━━ Extracted entries
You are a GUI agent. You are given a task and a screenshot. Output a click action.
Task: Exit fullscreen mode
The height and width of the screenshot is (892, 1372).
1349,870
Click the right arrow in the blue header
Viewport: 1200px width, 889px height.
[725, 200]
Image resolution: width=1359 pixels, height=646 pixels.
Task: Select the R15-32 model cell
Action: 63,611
━━━━
Set problem:
Present the lines above as a numbered list, omitting any blank lines.

The reply:
1. You are a GUI agent. You are given a task and a screenshot. Output a click action.
2. Task: Exit fullscreen mode
3. The height and width of the screenshot is (892, 1372).
4. 1349,870
5. Click the right arrow in the blue header
6. Viewport: 1200px width, 889px height.
7. [725, 200]
8. Image resolution: width=1359 pixels, height=646 pixels.
9. Task: Select the R15-32 model cell
10. Action: 63,611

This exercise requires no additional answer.